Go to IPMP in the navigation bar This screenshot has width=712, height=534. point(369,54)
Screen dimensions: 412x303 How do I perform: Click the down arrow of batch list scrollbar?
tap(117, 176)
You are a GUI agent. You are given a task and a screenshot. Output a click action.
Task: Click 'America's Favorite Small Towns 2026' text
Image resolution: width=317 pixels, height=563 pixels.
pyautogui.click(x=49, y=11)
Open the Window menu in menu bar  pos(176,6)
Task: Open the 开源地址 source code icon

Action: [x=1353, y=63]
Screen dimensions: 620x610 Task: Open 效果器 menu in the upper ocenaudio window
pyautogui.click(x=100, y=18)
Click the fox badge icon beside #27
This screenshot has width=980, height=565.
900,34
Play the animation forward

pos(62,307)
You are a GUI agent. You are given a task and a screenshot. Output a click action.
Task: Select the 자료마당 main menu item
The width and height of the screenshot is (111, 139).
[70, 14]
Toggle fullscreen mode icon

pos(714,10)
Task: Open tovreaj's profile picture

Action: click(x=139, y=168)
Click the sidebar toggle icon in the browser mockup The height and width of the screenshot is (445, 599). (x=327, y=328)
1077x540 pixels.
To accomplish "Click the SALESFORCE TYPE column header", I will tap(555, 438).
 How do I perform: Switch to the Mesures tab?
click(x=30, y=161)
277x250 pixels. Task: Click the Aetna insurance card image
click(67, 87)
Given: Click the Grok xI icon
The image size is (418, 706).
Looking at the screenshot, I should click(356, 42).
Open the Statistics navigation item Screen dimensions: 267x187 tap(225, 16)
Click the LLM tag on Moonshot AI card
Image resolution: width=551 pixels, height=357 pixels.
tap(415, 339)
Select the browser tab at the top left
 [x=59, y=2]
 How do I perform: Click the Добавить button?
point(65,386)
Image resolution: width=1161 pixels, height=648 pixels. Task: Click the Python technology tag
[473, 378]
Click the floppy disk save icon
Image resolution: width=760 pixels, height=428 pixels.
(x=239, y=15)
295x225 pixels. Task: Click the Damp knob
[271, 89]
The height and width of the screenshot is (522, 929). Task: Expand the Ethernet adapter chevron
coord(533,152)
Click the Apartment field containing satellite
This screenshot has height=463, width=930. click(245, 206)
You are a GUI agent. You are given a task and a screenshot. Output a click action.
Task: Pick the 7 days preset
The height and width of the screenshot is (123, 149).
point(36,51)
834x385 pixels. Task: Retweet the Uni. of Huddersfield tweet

> _Instructions for the task_:
Rewrite the records between the line holding "Task: Open tovreaj's profile picture" and the line holding "Looking at the", inclusive, with "column header" replaced by "column title" and nothing else changed.

> _Solution to this problem_:
Task: Open tovreaj's profile picture

Action: click(x=139, y=168)
Click the sidebar toggle icon in the browser mockup The height and width of the screenshot is (445, 599). (x=327, y=328)
1077x540 pixels.
To accomplish "Click the SALESFORCE TYPE column title", I will tap(555, 438).
 How do I perform: Switch to the Mesures tab?
click(x=30, y=161)
277x250 pixels. Task: Click the Aetna insurance card image
click(67, 87)
Given: Click the Grok xI icon
The image size is (418, 706).
Looking at the screenshot, I should click(356, 42).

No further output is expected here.